Embedding-based clustering segments text by analyzing semantic similarity patterns within the content. This data-driven approach groups related content based on meaning rather than structural features:

Core Mechanism: The document is first split into small units (sentences or paragraphs), which are then embedded into vector space.
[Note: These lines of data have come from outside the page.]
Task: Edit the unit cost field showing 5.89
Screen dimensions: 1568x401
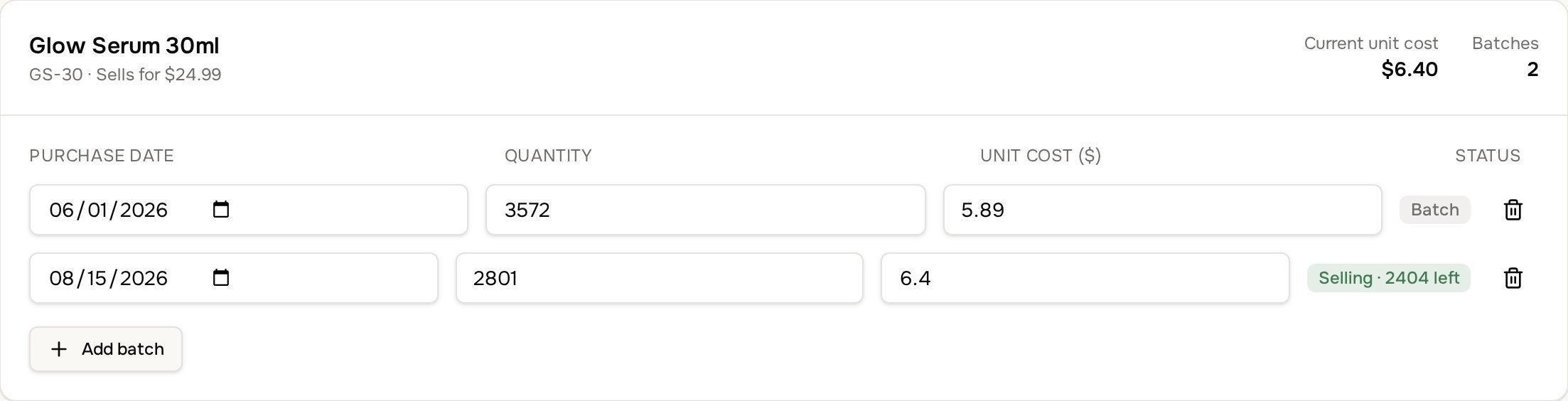Action: point(1162,210)
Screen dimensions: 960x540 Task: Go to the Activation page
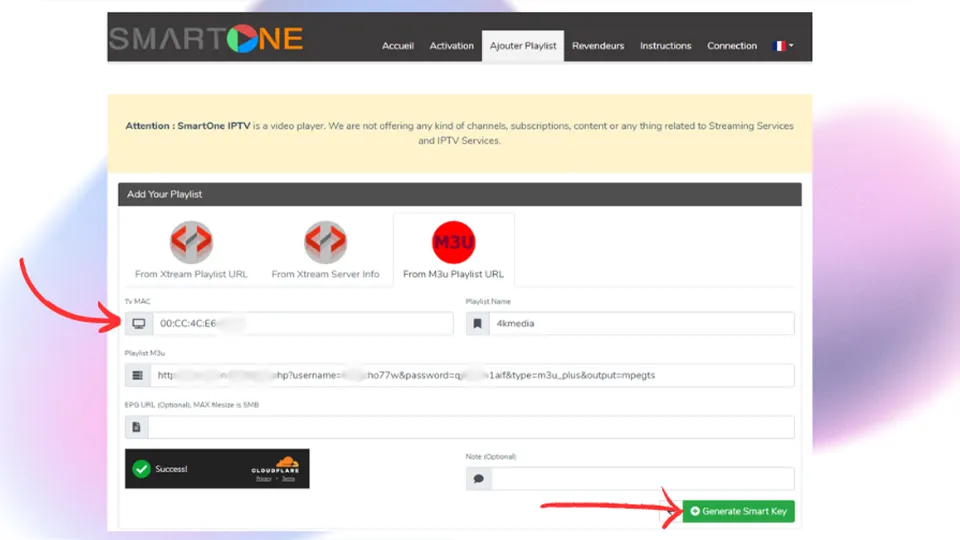pos(451,46)
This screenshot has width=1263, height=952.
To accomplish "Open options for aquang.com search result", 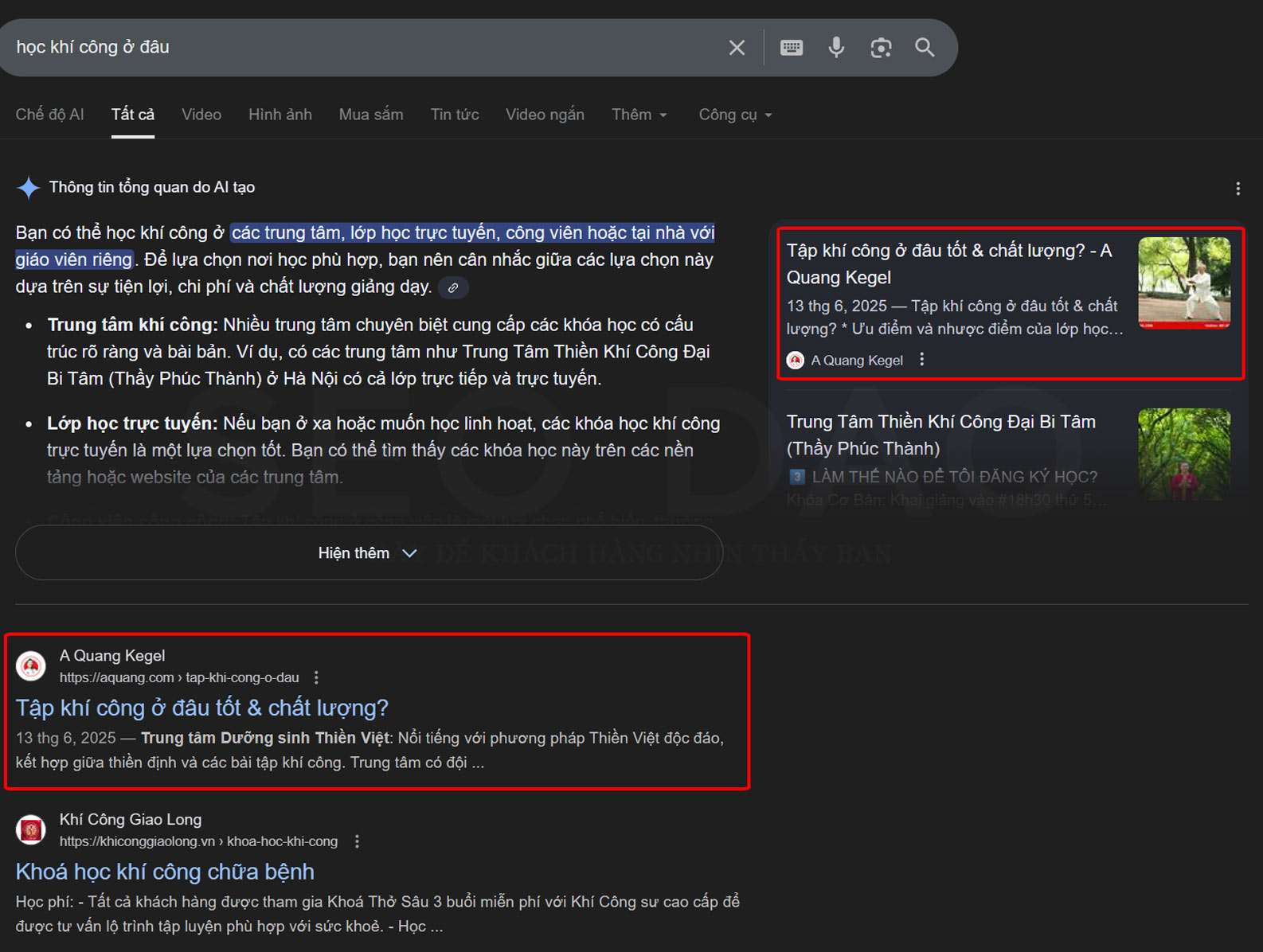I will [317, 677].
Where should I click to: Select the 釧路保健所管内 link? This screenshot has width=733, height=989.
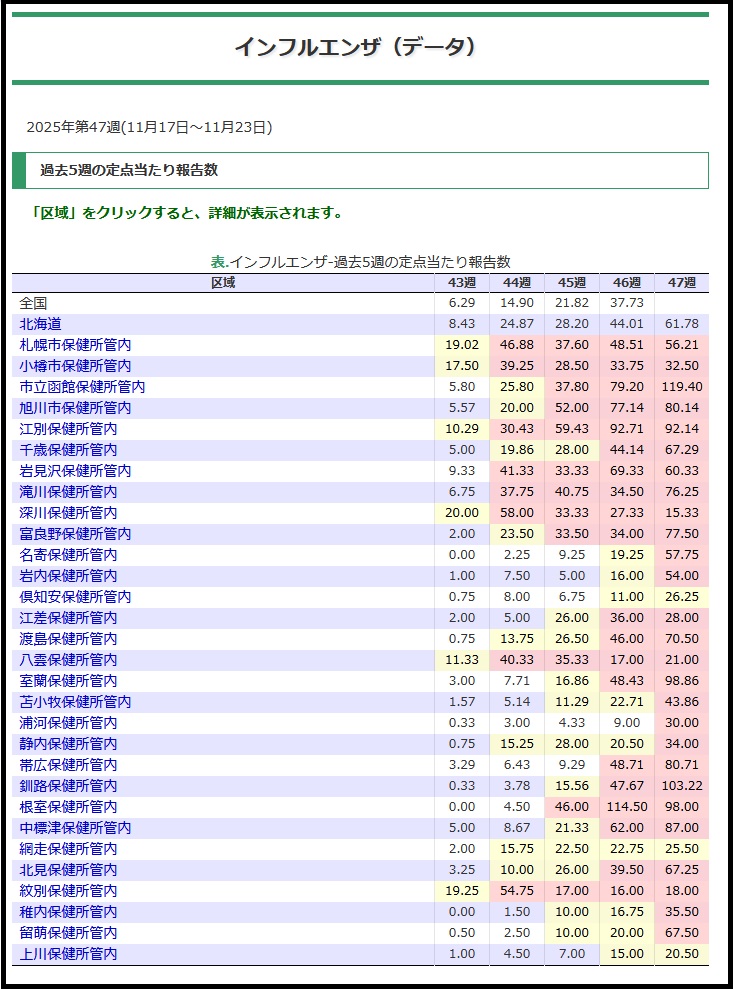point(68,786)
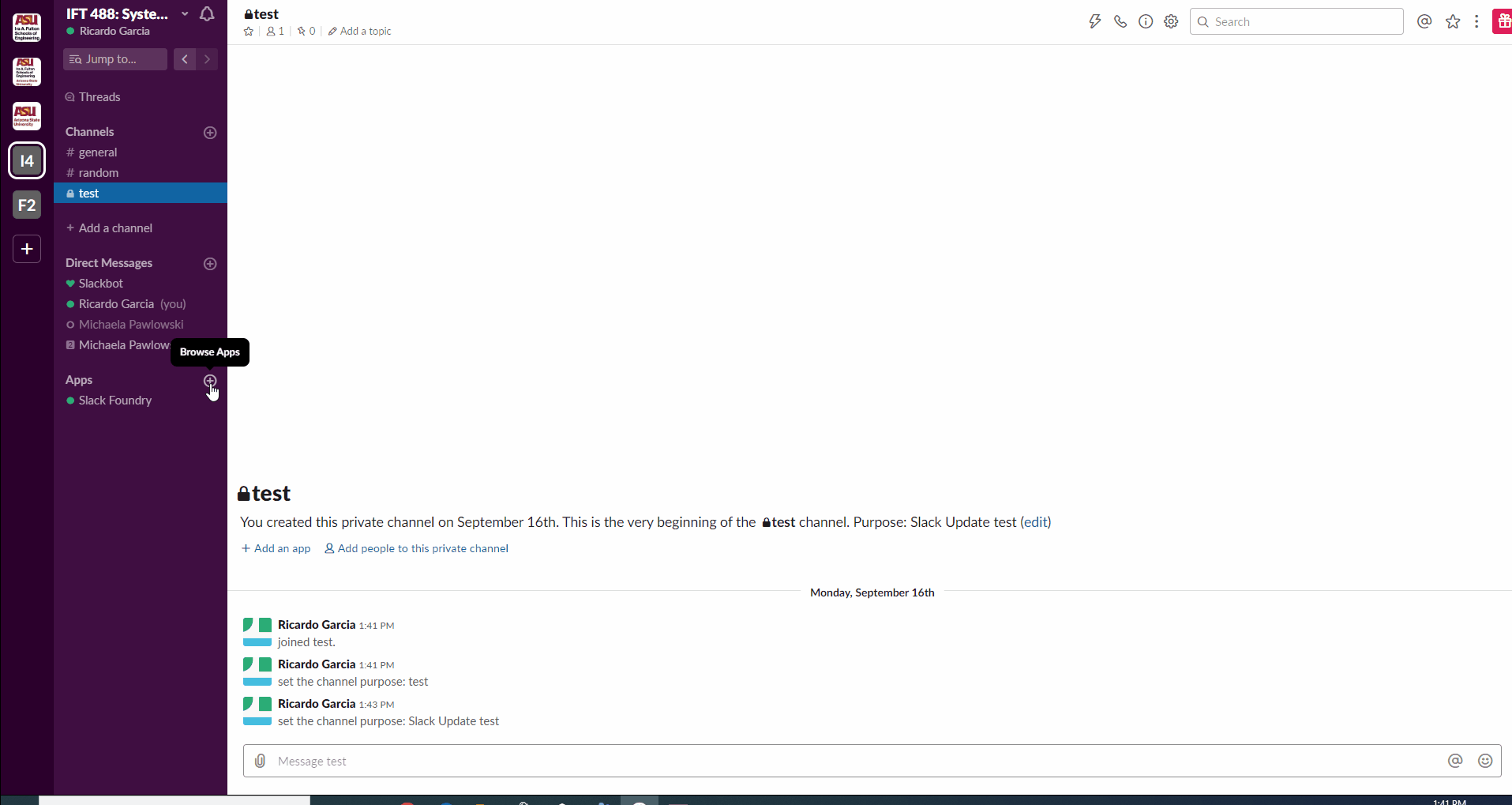Switch to the F2 workspace
The image size is (1512, 805).
point(27,205)
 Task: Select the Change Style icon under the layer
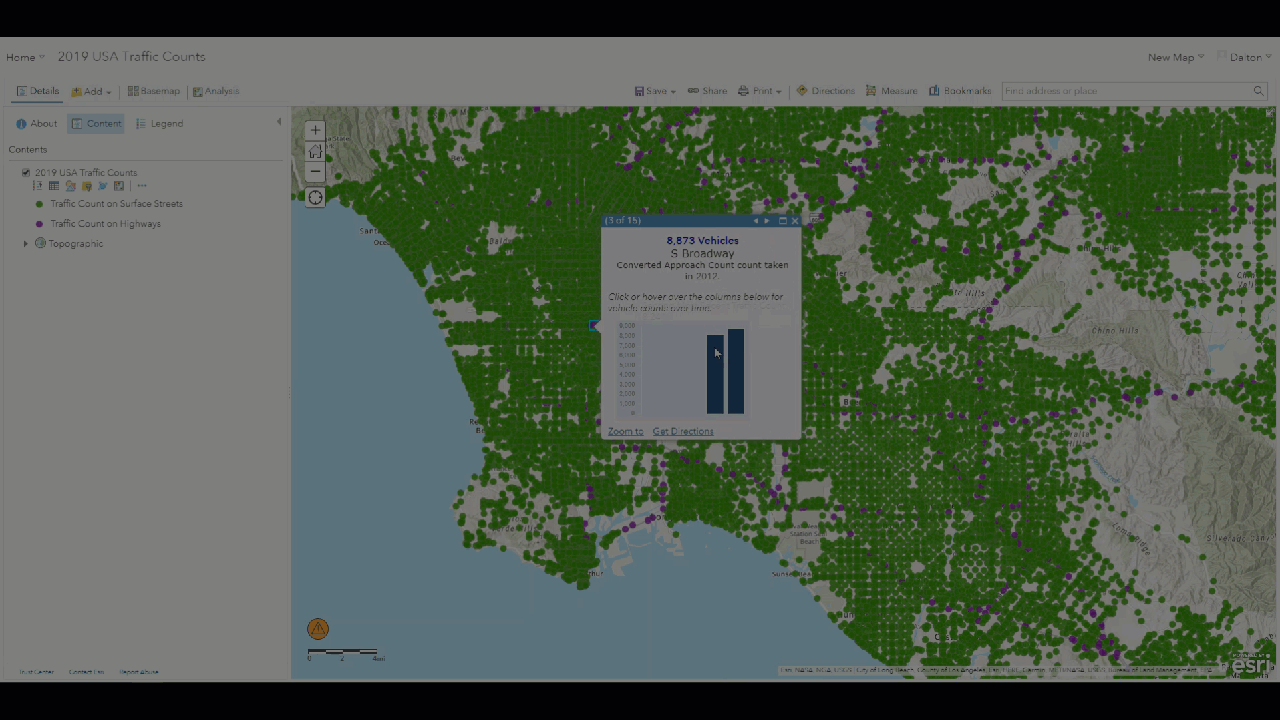tap(70, 186)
Clustering algorithms identify groups of semantically similar segments, which are combined to form coherent chunks up to a maximum size.

Advantages:

  • Semantic Coherence: Groups content based on meaning rather than structural boundaries
  • Adaptive to Content: Naturally identifies topic clusters regardless of formatting
  • Conceptual Organization: Creates chunks that align with actual information relationships

Disadvantages:

  • Computational Intensity: Requires embedding generation and clustering algorithms
  • Parameter Sensitivity: Results depend heavily on clustering parameters and embedding quality
  • Unpredictable Chunk Sizes: May create imbalanced chunks based on topic distribution
from langchain_community.embeddings import HuggingFaceEmbeddings
from sklearn.cluster import AgglomerativeClustering
import numpy as np

def embedding_based_chunking(document, max_chunk_size=1000):
    # Split into initial small units (e.g., sentences)
    sentences = document.split('. ')
    sentences = [s + '.' for s in sentences if s]
    
    # Generate embeddings
    embeddings = HuggingFaceEmbeddings()
    vectors = embeddings.embed_documents(sentences)
    
    # Cluster similar sentences
    clustering = AgglomerativeClustering(n_clusters=None, distance_threshold=0.3)
    clusters = clustering.fit_predict(np.array(vectors))
    
    # Group sentences by cluster while respecting max size
    chunks = []
    current_chunk = []
    current_size = 0
    
    for cluster_id in range(max(clusters) + 1):
        cluster_sentences = [sentences[i] for i in range(len(sentences)) if clusters[i] == cluster_id]
        cluster_text = ' '.join(cluster_sentences)
        
        if len(cluster_text) + current_size <= max_chunk_size:
            current_chunk.append(cluster_text)
            current_size += len(cluster_text)
        else:
            chunks.append(' '.join(current_chunk))
            current_chunk = [cluster_text]
            current_size = len(cluster_text)
    
    if current_chunk:
        chunks.append(' '.join(current_chunk))
    
    return chunks

Best Use Cases: Embedding-based clustering excels for documents with diverse topics, research papers covering multiple concepts, and content where semantic relationships aren't clearly indicated by structure. It's particularly valuable for knowledge bases, encyclopedic content, and technical documentation where information relationships are complex.